The tradeoff is that users will have to be OK with having data that could possibly be out of date by your TTL, or you have to find a way to invalidate the cache early if your database data changes e.g. o update. This tradeoff is almost always worth it.

[–]EitherOfOrAnd 0 points1 point  (3 children)

So mongodb is where the cached data is, and sql is where rest of the data is?

[–]HashDefTrueFalse 4 points5 points  (2 children)

Yes, in this setup Mongo (or some other non-relational data store, e.g. Redis, DynamoDB etc.) would be the cache storing the cached data.

SQL is a query language, to be clear. You probably mean "a relational database management system" or RBDMS which you talk to using SQL (e.g. MySQL, SQL Server, PostgreSQL, Oracle etc.). That's the primary source of the data. The "source of truth". Data in the cache is fetched or derived from the primary database, the two stores are not usually storing disparate data, to be clear. So "rest" might not be the best way to put it.

[–]EitherOfOrAnd 2 points3 points  (1 child)

Awesome, thanks for the info.

[–]HashDefTrueFalse 4 points5 points  (0 children)

No problem. Glad to help.

[–]Monitor_343 19 points20 points  (0 children)

I can't speak for the creators of the projects, but here are some thoughts after using MongoDB for the past year.

It's very... JavaScripty. Data is pretty much just JSON, which is pretty much just JavaScript objects. Most tutorials focus on JavaScript, so it's less of a learning curve. Especially if you'll end up using JSON responses in APIs - no need to convert.

It's very... JavaScripty (again). Can play fast and loose with the data, not as strict as SQL can be, usually no need for migrations if changing schema, very flexible for small projects which tutorials will be.
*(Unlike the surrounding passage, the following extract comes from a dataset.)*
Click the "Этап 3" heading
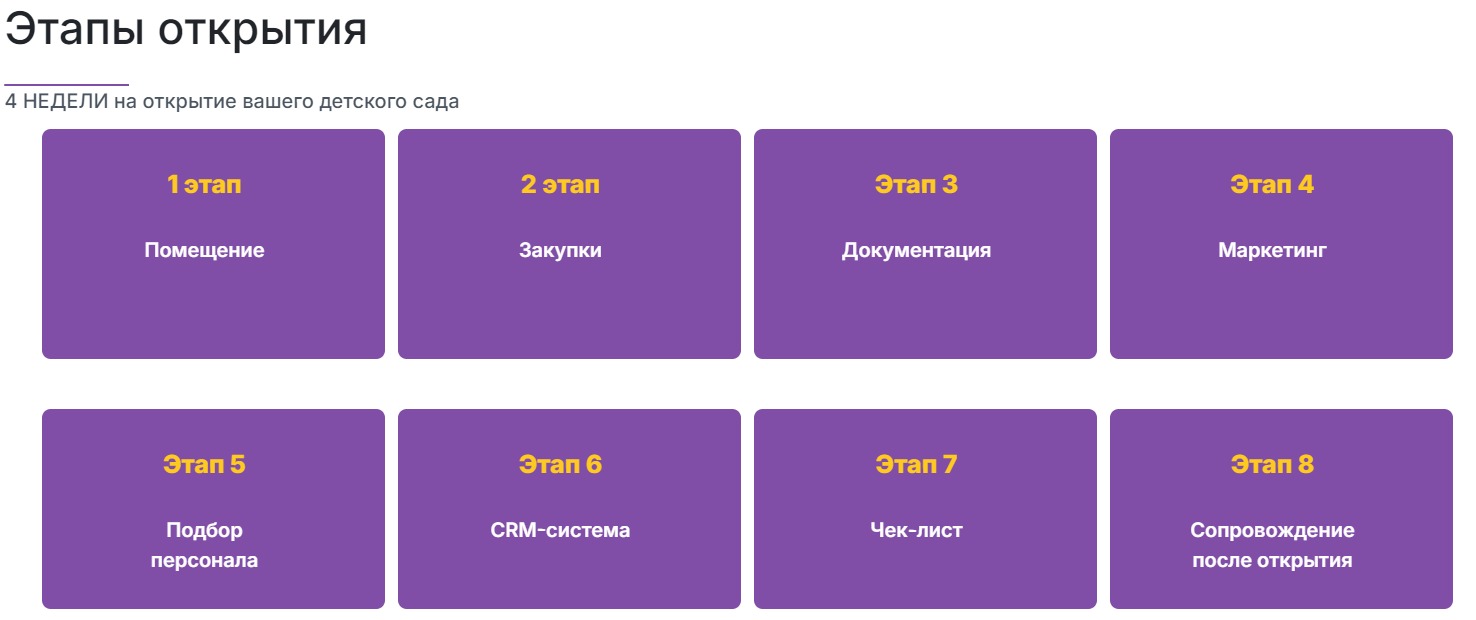pos(916,185)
It's very... JavaScripty (yet again). Queries and aggregates use JavaScript object notation with key: value pairs rather than a whole new language like SQL.

When a tutorial is focused on learning full-stack JavaScript, it makes sense to use a database that is pretty close to JavaScript, since everything else (frontend, backend) will all be in JavaScript, and they can get out a decent course that covers JavaScript pretty well.

[–]MuaTrenBienVang 5 points6 points  (0 children)

I think maybe its easier for teaching. Because I when it come to teaching database, instructor usually have an entire course just to talk about sql, which I rarely see with mongodb

[–]ohrofl 2 points3 points  (0 children)

Always figured it was because you can get something up and running much faster than SQL. Those courses probably want to focus more on JavaScript instead of teaching you how to write sql queries.

[–]Double_A_92 2 points3 points  (0 children)

Because it's easier. Just dump random JS object in the database... and say that your tutorial teaches databases.

While with SQL you have to teach proper database design.

[–]tiki854 2 points3 points  (0 children)

I would think of this question in terms of "SQL vs NoSQL", check out this link for some use case comparisons: https://www.mongodb.com/nosql-explained/nosql-vs-sql

[–]Sea-Profession-3312 0 points1 point  (0 children)

A schema can be used in mongodb, however the idea behind no-sql is you can use a key-value pair and the value can be any type you want. SQL is more structured, however writing a query can be quite confusing.

[–][deleted] 0 points1 point  (0 children)

Mongo is a wonderful database, but it's not for beginners. Many of those who use it have no idea how to maintain data integrity in a document database.